This will be Portas's first permanent boutique-style charity shop. An ambassador for Save the Children, she plans to open four more outlets across the UK, following the template of the Edinburgh branch. Dubbed the Living and Giving shop, it will sell a range of designer bargains and high-end high-street attire.

Charity shops have something of a bad name. We may dream of finding an elusive Chanel tweed jacket, a perfect piece of cashmere, or a flawless Alaia dress in our size, but too often what we're confronted with is a saggy scrap of lilac nylon masquerading unconvincingly as clothing.

You can expect a lot more from a Portas project. Some of the stock in the Stockbridge boutique has been donated by celebrities including Jamie Oliver, Peaches Geldof and Lauren Laverne, and the weekly fashion bible Grazia will be topping up the rails with selected designer pieces. Moreover, shoppers who bring along quality clothing to donate to the store, and who are therefore designated "shopping neutral", will jump to the front of the queue.
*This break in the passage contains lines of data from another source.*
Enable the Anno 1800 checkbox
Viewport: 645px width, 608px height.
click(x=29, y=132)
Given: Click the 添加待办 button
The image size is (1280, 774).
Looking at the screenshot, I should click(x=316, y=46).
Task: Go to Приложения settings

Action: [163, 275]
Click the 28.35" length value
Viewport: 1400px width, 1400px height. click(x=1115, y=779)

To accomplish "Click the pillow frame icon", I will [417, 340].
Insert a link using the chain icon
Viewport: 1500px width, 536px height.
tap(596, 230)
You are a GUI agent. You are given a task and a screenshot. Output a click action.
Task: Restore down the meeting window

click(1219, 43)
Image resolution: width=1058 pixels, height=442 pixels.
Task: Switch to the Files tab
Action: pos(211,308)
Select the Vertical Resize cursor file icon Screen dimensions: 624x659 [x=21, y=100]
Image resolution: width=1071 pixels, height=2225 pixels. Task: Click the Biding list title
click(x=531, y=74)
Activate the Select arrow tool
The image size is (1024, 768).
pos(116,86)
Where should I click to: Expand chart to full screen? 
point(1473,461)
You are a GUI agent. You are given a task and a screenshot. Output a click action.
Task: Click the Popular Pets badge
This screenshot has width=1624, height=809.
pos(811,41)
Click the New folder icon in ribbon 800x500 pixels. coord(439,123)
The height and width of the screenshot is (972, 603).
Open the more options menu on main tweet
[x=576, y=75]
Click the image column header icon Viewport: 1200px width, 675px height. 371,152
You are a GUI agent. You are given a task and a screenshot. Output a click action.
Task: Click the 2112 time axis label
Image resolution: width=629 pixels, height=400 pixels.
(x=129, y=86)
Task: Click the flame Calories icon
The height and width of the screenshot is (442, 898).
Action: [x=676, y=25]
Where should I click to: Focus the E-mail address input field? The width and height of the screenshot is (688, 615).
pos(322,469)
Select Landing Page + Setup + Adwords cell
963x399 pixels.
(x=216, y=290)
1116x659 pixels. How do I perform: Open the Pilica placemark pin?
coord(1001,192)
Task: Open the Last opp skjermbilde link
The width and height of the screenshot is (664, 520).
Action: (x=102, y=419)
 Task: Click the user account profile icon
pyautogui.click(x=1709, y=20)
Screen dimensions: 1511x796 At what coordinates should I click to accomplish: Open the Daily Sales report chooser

After inviting me into her colourful home, Portas folds herself up neatly on a squishy sofa in her smart living room. Her partner, Melanie Rickey, the fashion features director at Grazia who is helping to co-ordinate and price all the stock for the Edinburgh store, is working frantically in the adjacent room. Portas's two children – Verity, 13 and Mylo, 15, (from her 13-year marriage to ex-husband Graham, with whom she is on excellent terms) are at school, and the family's dog, Walter, a waggy, scruffy little thing, is curled up next to her.

"The Scots, I think, have a great kind of wonderful, individual way of styling themselves," she says, clasping her hands together and widening her eyes. Her voice is loud, booming almost. She is witty, passionate and brusque.

"You're not afraid to be a bit different," she continues, "and you tend to have that wonderful eclectic mix of fashion that gives you the confidence to shop at charity shops. That was one of the issues that I had in getting people to wear fashion from charity shops.

"You have to have a sense of your own style, to choose and edit. It's just too easy to slavishly go into a branch of Primark and take anything off the shelf and just be the same as everyone else. But to go in and pick things and pull your look together takes confidence. I think you have that confidence."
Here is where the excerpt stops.